Apache Spark : A comparative overview of UDF, pandas-UDF and arrow-optimized UDF

Image by DALLE-3 and enriched by the author with text

What does UDF mean and why do they exist ?

UDF stands for User Defined Function. Those functions can be written in Python, R, Java and Scala, enabling more personalized and complex data manipulation.

Indeed, they are designed to make Spark framework more accessible and flexible for a wider range of users. This encourages broader adoption by providing the flexibility needed for various data processing tasks.

1. Standard UDF

UDFs in Apache Spark can be written using various programming languages such as Python, Scala, Java, and R. Each language offers a distinct implementation approach with differences in performance and functionality.

When executed, UDFs are crafted from the driver node to the executors nodes and this regardless the programming language used.

1.1 Java and Scala UDF

UDFs ran within the Java Virtual Machine (JVM) with minor performance penalties. In fact, they do not capitalize on Spark’s advanced optimization features such as Whole-Stage Code Generation and Just-In-Time (JIT) compilation, which are designed to enhance performance.

1.2 Python UDF

How python UDF is processed in spark in a cluster (driver + 3 executors). Image by the author

1- Python UDF function is sent to each executors [1]

2- Unlike Java and Scala UDF, the function is not executed within the JVM. Actually, a python worker process is opened on each executor and data is serialized using pickle and send to the python function. The response of the UDF is then deserialized back to the JVM. [1]

1.3 Notes and considerations on classic UDFs

Starting a python process on each executor is expensive given data serialization and deserialization.
Once the data serialized to the python UDF , spark does not manage the memory which can lead to serious OOM (Out Of Memory) issues.
If the column used as input for UDF contains Null, you should manage them in your UDF to avoid unexpected results.
A better practice is to always specify the return type of your UDF to avoid types mismatches.

from pyspark.sql.types import StringType()
def str_enriched(col_):
  return f"{col_}_hello"

udf_str_enriched = udf(str_enriched, StringType())
# suppose welc_str does not contains null and is contains only string
df = df.withColumn("new_word", udf_str_enriched(welc_str))

2. Pandas UDF

Pandas-UDFs were introduced in Spark 2.3 with the aim to speed-up the serialization/deserialization part of the UDF process by using vectorized batches with Apache Arrow (up to 100x speed increase).
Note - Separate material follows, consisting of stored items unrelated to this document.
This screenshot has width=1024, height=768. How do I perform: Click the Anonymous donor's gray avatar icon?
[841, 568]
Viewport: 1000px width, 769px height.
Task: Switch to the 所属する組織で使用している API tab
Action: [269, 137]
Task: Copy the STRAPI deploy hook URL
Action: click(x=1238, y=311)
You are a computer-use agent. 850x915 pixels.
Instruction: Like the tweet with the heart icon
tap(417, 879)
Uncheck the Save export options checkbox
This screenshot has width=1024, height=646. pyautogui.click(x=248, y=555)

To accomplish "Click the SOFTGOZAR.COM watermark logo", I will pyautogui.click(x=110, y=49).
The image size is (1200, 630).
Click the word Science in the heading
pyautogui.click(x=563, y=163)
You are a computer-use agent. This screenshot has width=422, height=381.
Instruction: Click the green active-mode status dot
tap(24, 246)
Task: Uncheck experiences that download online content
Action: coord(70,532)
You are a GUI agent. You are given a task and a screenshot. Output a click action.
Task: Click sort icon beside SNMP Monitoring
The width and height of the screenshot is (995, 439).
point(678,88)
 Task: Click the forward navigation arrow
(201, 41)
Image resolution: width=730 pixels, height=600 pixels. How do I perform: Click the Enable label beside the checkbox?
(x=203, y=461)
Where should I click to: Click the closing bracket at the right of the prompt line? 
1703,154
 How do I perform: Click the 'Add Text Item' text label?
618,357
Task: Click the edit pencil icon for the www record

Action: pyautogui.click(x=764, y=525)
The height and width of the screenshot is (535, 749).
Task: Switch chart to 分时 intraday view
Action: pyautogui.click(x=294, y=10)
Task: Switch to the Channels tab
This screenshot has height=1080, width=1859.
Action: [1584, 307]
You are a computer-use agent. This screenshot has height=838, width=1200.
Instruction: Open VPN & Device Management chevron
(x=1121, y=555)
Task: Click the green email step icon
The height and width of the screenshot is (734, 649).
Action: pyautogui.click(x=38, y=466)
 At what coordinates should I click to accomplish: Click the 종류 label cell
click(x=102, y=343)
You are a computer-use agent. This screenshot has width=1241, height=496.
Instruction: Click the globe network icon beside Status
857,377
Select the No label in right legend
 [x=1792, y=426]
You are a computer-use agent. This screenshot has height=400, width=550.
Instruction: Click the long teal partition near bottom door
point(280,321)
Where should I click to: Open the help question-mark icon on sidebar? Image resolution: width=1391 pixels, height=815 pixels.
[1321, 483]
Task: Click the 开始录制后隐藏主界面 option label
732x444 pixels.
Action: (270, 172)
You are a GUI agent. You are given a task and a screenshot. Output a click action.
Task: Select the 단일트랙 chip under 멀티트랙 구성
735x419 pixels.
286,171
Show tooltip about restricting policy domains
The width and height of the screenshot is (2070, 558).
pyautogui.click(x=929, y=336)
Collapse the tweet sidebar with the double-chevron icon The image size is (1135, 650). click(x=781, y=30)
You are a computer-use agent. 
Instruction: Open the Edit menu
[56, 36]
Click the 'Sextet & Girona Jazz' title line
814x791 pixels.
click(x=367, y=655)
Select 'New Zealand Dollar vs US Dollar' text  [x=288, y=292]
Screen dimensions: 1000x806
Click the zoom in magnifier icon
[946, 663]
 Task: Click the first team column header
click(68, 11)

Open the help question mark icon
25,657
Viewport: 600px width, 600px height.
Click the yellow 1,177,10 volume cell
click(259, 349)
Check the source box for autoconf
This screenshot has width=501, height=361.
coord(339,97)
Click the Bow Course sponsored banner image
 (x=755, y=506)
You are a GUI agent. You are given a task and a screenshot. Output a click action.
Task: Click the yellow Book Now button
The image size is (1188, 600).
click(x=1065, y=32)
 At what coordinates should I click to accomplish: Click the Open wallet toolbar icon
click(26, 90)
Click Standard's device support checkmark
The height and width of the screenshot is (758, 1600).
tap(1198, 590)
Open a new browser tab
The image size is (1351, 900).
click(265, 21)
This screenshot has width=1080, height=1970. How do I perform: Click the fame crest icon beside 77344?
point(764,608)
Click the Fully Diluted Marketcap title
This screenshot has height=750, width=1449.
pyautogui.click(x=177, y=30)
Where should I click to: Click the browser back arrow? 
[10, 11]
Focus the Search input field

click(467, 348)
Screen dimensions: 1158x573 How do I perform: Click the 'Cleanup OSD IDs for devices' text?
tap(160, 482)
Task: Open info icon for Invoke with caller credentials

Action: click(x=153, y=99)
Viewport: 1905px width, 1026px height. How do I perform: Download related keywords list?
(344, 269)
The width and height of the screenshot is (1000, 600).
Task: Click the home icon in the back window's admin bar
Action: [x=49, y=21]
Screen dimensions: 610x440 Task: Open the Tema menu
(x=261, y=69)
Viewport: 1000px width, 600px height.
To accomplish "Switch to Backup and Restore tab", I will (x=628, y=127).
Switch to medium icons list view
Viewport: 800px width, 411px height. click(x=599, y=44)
Apart this it shares the same characteristics as traditional UDFs.

Let’s deep dive into some of its available transformations

pandas series to pandas series
Iterator of pandas series to Iterator of pandas series
Iterator of Multiple pandas series to Iterator of pandas series
Pandas series to Scalar (a single value)

2.1 Series to series

This type of UDF operates on a Series and returns a Series of the same length

from pyspark.sql.functions import pandas_udf
from pyspark.sql.types import DoubleType

# UDF to apply state sales tax to the price column
@pandas_udf(DoubleType())
def apply_sales_tax(price_series: pd.Series) -> pd.Series:
    sales_tax_rate = 0.07  # 7% sales tax
    return price_series * (1 + sales_tax_rate)

# Usage in Spark DataFrame
df = spark.createDataFrame([(1, 19.99), (2, 15.99), (3, 23.99)], ["id", "price"])
df_with_tax = df.withColumn("price_with_tax", apply_sales_tax(df["price"]))

2.1 Iterator of Series to Iterator of Series

The Iterator[Series] to Iterator[Series] Pandas UDF is particularly useful for transformations where retaining state or context across different rows is needed.

@pandas_udf('long')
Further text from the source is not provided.